CreateTime/StartTime/FinishTime: The job's creation time, start scheduling time, and finish time.
Timeout: Job timeout period. Unit is seconds. This time is calculated from CreateTime.
ErrorMsg: If there is an error in the job, this will display the cause of the error.

Best Practices

Query Plan Splitting

The number of query plans that need to be executed for an export job depends on the total number of tablets, and how many tablets can be allocated to a single query plan. Multiple query plans are executed serially. Therefore, assigning more tablets to a query plan can reduce the job's runtime.

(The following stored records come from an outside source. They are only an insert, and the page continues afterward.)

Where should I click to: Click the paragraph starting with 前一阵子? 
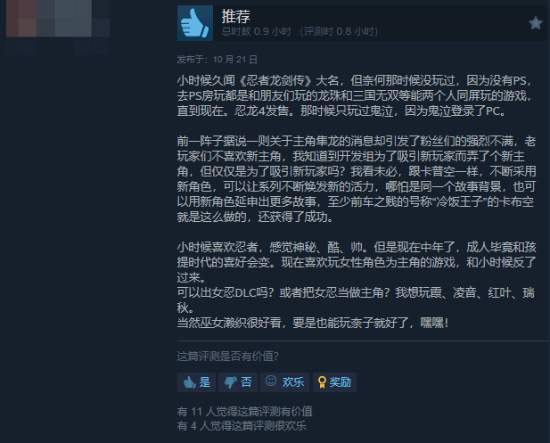pos(356,179)
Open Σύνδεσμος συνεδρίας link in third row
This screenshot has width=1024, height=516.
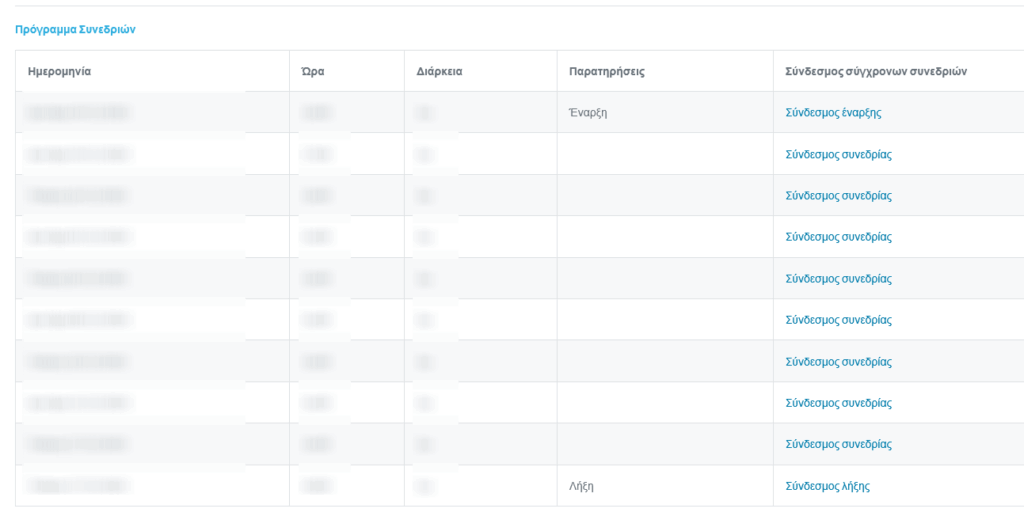[x=838, y=196]
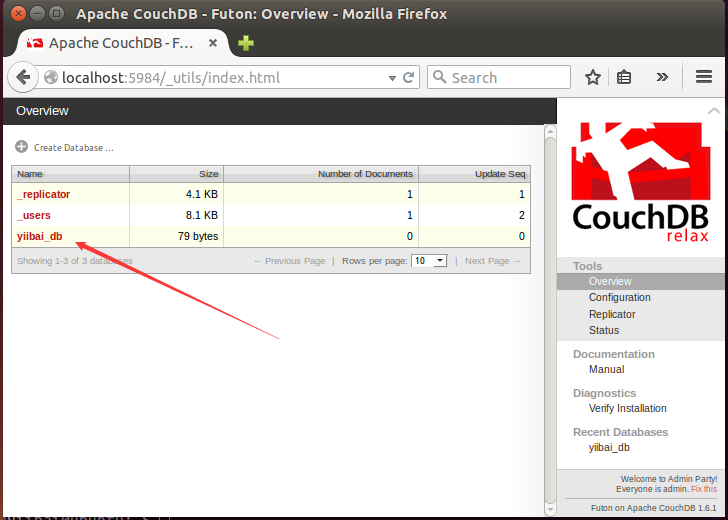Screen dimensions: 728x520
Task: Open the _users database
Action: pos(34,216)
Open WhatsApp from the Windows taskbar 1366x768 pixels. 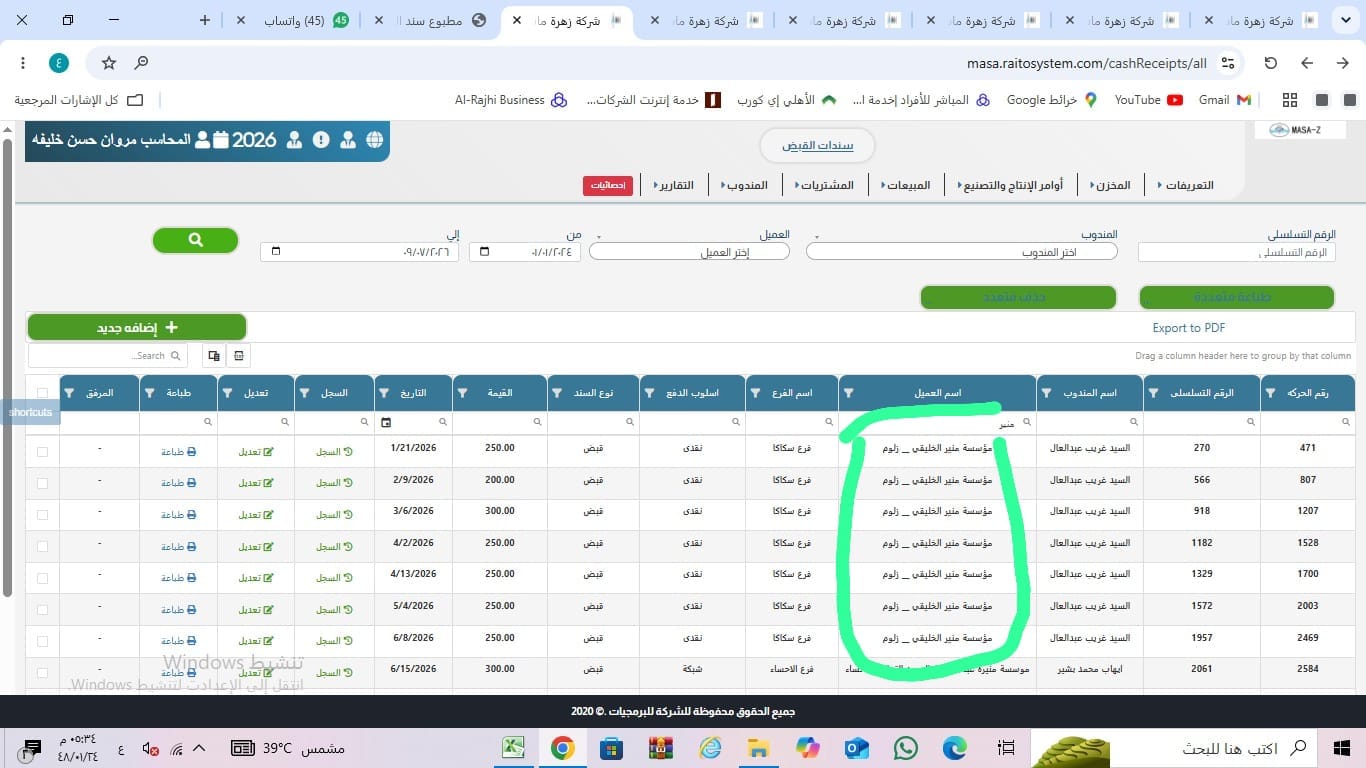coord(905,748)
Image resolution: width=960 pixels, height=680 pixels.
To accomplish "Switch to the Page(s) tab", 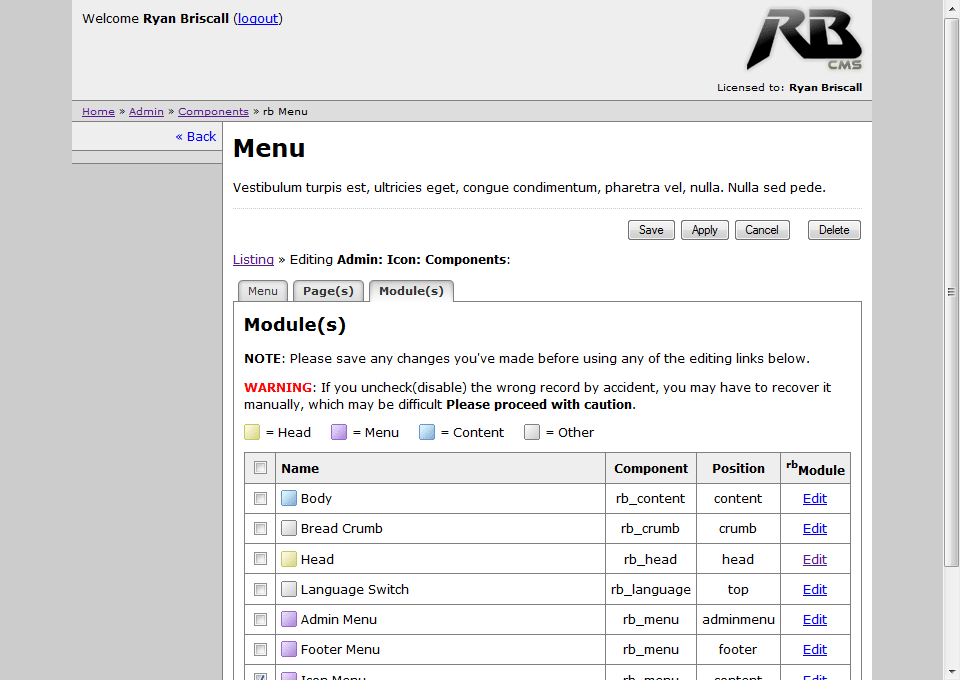I will (x=328, y=291).
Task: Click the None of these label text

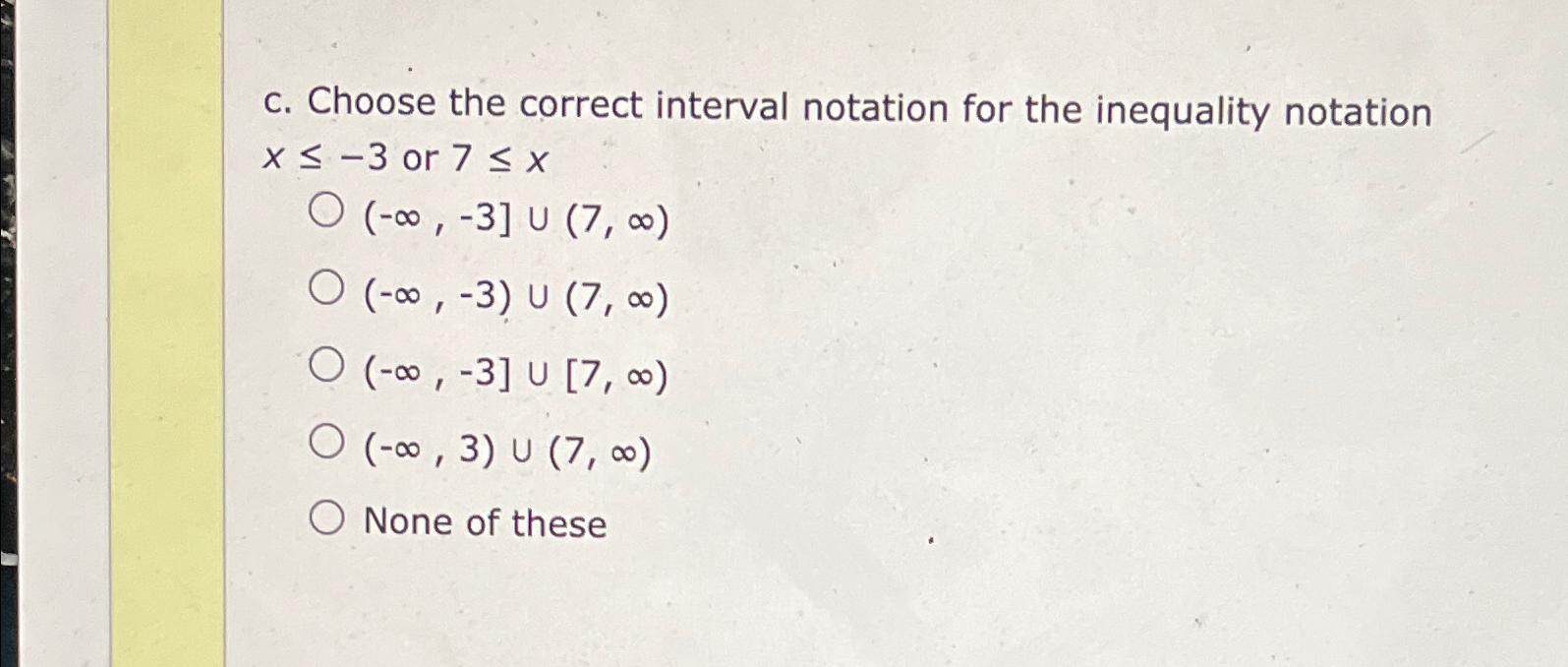Action: 486,521
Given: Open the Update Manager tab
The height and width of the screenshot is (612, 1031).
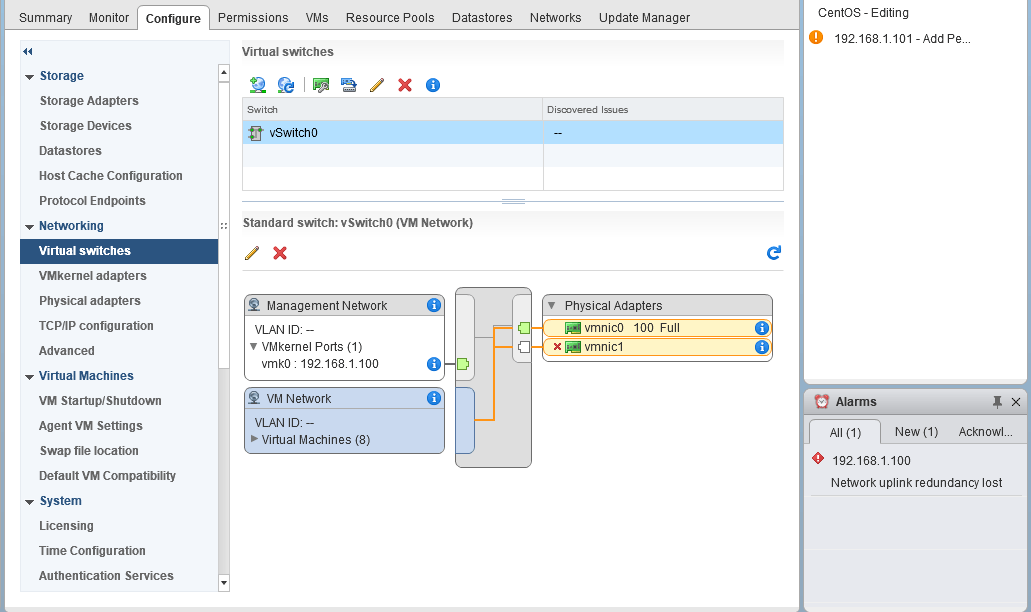Looking at the screenshot, I should pyautogui.click(x=644, y=17).
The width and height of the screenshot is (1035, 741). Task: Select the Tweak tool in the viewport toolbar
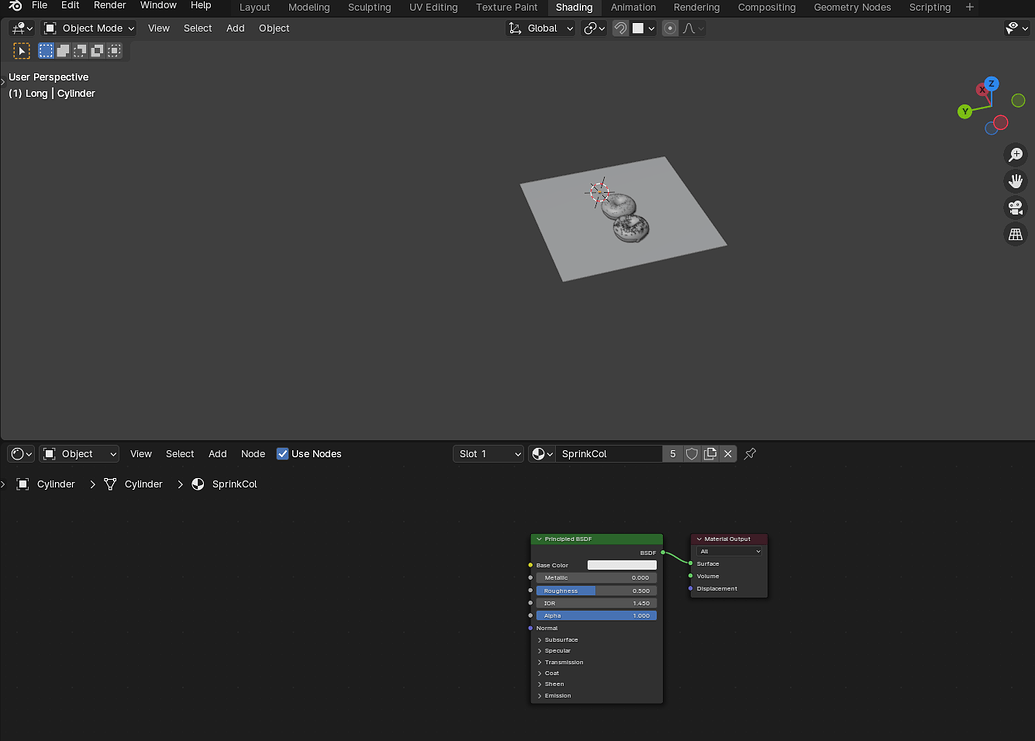coord(20,50)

However, if the query plan fails (for example, when calling the broker's RPC fails, or remote storage fluctuates), too many tablets will increase the retry cost for a query plan. Therefore, the number of query plans and the number of tablets each query plan scans need to be arranged reasonably in order to strike a balance between execution time and execution success rate. It is generally recommended that the amount of data scanned by a query plan is within 3-5 GB (the size and number of tablets of a table can be viewed by using SHOW TABLET FROM tbl_name; command).

Exec_mem_limit

Generally, a query plan for an Export Job only contains two parts: scanning - exporting, and does not need calculation logics that requires large memory. Therefore, the default memory limit of 2GB is usually able to meet the requirements. However, in some scenarios, such as when one query plan needs to scan too many tablets on the same BE or when there are too many versions of the tablet data, it could result in insufficient memory. In such cases, this parameter needs to be used to set larger memory, such as 4 GB or 8 GB.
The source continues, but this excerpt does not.